# [What you need to do]
Format the items from the start of the items through the line containing "Click the ship", inclusive, as a two-column CSV with the headers item_text and answer. Give one row per item, with its text and its answer each in a single quoted field and any line breaks replaced by spaces.

# [Data listing]
┄┄┄┄┄┄┄┄┄┄┄┄┄┄┄┄┄┄┄┄
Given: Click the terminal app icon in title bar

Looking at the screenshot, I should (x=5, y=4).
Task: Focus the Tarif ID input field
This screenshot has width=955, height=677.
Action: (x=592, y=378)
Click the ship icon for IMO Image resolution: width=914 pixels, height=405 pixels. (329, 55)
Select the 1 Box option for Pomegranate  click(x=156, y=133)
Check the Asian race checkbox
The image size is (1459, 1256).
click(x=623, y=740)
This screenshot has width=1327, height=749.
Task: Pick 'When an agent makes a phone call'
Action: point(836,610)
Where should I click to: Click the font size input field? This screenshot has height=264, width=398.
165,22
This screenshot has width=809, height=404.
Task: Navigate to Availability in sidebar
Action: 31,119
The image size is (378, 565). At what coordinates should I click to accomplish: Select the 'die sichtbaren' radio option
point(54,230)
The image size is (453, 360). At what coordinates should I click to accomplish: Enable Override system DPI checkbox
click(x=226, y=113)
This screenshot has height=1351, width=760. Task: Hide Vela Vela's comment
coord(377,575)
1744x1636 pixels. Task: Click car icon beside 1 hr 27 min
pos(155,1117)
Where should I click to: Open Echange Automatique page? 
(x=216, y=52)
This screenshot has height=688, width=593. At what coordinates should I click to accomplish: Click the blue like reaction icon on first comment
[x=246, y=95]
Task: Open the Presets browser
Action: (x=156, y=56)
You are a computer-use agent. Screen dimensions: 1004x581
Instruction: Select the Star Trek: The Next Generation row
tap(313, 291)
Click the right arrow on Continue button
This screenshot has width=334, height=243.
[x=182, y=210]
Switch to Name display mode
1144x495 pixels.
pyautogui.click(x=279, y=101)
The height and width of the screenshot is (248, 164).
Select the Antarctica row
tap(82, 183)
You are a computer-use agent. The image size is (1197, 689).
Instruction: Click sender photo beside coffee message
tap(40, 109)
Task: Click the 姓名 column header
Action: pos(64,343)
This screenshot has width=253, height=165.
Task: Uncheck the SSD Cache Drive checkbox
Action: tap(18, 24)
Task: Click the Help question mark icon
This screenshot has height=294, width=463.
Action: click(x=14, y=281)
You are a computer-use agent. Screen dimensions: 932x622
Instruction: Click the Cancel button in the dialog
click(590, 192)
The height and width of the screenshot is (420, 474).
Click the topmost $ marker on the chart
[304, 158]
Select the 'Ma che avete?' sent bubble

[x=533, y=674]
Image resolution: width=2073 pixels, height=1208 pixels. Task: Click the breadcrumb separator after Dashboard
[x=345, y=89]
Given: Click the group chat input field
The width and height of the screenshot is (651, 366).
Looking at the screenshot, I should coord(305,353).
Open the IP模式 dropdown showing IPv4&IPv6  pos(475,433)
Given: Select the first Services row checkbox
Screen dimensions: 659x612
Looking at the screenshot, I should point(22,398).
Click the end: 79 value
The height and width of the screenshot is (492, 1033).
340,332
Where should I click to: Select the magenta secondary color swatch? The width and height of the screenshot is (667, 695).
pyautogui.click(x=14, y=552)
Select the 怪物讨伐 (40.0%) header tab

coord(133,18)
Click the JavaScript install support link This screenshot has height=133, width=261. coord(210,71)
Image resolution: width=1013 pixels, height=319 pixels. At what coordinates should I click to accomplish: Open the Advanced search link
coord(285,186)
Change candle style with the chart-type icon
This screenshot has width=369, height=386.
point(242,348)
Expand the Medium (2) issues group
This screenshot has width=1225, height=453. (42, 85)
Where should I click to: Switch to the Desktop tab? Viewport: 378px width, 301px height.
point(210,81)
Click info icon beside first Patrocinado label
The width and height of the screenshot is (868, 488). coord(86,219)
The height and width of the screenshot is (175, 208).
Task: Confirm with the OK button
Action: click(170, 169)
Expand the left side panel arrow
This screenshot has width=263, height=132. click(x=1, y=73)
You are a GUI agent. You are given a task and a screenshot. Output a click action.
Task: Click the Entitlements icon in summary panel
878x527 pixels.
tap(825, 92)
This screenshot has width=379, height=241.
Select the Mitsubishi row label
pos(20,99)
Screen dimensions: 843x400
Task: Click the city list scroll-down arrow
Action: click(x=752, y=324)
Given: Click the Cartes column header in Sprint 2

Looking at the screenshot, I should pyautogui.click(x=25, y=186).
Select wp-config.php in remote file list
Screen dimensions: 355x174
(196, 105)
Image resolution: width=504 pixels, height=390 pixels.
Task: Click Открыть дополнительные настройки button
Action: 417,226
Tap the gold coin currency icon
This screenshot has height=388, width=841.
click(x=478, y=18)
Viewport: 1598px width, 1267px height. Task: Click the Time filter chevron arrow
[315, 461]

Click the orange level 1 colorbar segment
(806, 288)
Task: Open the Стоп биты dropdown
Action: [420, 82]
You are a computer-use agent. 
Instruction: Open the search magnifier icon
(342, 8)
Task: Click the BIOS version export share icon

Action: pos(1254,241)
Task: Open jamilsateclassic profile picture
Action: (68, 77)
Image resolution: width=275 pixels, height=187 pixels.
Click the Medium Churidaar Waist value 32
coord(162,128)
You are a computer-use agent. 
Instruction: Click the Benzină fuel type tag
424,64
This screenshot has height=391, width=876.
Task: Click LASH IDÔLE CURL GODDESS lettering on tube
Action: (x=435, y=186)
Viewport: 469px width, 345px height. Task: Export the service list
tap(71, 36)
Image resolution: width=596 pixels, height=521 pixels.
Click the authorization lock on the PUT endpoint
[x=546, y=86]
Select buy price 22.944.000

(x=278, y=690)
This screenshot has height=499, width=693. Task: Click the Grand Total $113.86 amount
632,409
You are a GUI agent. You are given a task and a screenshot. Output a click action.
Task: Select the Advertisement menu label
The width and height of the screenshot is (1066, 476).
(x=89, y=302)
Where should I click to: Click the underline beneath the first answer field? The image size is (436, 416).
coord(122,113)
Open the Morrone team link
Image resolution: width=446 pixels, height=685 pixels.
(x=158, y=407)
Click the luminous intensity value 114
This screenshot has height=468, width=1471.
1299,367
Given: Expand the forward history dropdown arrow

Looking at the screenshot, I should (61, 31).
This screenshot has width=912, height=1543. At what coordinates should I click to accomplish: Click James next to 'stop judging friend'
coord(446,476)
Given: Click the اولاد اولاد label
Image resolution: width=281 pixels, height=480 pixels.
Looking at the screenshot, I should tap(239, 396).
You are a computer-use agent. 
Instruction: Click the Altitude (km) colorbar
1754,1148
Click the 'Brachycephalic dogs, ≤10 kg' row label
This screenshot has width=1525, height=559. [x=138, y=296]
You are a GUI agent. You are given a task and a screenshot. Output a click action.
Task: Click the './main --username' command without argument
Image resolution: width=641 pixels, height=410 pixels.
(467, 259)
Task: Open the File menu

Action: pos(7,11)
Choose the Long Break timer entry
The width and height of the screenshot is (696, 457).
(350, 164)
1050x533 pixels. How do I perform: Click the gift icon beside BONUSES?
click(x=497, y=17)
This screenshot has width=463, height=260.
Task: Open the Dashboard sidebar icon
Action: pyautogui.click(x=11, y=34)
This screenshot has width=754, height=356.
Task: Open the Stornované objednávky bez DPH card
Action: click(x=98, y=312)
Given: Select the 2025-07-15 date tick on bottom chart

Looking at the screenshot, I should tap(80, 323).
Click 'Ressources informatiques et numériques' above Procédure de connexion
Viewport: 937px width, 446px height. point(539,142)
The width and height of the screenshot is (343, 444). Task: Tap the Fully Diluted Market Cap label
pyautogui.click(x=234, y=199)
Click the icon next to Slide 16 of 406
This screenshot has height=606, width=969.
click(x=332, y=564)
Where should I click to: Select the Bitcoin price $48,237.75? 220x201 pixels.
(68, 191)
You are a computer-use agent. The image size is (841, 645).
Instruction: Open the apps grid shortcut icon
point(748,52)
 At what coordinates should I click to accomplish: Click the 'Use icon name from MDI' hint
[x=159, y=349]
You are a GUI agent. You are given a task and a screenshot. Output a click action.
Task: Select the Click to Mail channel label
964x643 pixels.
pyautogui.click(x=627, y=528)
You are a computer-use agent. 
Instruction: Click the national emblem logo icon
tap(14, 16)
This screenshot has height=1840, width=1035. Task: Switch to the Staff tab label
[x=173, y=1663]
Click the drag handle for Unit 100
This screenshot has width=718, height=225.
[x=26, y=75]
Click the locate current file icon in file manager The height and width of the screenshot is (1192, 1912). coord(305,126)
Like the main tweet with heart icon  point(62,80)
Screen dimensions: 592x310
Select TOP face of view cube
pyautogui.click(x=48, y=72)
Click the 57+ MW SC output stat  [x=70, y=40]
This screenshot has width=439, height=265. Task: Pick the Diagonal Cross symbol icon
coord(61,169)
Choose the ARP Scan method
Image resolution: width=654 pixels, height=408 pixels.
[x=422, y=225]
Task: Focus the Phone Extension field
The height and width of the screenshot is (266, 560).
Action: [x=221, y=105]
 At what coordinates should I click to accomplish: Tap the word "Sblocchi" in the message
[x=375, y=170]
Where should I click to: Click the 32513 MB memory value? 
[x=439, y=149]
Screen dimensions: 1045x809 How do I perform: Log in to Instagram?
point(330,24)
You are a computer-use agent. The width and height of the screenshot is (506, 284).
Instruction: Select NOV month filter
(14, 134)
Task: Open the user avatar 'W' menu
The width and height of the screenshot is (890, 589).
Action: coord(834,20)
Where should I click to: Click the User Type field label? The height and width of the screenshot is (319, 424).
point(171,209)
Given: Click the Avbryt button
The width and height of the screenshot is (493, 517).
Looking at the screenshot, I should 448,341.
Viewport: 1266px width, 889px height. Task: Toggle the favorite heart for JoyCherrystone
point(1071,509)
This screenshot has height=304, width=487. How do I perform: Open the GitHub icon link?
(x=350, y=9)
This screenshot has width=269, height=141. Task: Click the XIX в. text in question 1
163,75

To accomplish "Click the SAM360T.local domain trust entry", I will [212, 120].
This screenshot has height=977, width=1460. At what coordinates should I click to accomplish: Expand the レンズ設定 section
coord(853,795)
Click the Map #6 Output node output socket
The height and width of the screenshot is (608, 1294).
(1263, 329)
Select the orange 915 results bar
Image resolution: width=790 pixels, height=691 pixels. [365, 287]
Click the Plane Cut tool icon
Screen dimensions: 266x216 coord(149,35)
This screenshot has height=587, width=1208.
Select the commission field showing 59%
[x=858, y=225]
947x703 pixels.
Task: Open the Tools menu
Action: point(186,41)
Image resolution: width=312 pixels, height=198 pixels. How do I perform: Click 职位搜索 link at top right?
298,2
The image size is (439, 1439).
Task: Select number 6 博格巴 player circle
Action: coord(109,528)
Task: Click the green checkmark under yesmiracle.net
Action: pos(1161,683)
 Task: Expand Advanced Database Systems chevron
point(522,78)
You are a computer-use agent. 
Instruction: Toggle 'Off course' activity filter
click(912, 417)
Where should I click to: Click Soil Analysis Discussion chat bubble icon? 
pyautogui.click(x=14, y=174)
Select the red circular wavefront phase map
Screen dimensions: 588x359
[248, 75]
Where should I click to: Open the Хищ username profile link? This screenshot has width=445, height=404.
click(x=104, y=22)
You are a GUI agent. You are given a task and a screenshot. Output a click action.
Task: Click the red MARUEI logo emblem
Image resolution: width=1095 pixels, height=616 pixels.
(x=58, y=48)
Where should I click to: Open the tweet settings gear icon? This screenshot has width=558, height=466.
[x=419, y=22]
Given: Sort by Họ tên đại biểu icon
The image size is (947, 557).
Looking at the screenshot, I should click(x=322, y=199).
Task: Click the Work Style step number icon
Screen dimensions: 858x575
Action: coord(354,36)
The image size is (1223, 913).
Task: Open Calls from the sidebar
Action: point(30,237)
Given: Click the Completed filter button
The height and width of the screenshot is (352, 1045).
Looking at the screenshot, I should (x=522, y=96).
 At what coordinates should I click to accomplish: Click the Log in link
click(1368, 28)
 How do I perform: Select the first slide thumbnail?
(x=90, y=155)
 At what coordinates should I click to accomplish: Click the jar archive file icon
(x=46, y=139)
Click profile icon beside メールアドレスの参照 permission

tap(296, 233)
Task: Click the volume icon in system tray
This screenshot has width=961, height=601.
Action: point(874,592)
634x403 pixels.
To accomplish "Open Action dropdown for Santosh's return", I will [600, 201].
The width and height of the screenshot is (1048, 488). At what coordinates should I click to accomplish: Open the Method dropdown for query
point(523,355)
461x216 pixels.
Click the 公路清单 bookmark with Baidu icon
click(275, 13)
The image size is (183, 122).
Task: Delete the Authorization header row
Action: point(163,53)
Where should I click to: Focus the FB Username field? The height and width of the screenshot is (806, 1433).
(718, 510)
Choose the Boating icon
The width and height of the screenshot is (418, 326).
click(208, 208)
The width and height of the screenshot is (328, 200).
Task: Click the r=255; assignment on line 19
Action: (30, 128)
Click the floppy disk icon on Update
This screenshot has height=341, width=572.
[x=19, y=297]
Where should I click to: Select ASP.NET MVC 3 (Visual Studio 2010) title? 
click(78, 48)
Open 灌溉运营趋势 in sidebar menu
┄┄┄┄┄┄┄┄┄┄┄┄┄┄┄┄┄┄┄┄
# [Problem solution]
item_text,answer
"Given: Click the terminal app icon in title bar","Looking at the screenshot, I should (x=5, y=4)."
"Task: Focus the Tarif ID input field This screenshot has width=955, height=677.","Action: (x=592, y=378)"
"Click the ship icon for IMO Image resolution: width=914 pixels, height=405 pixels.","(329, 55)"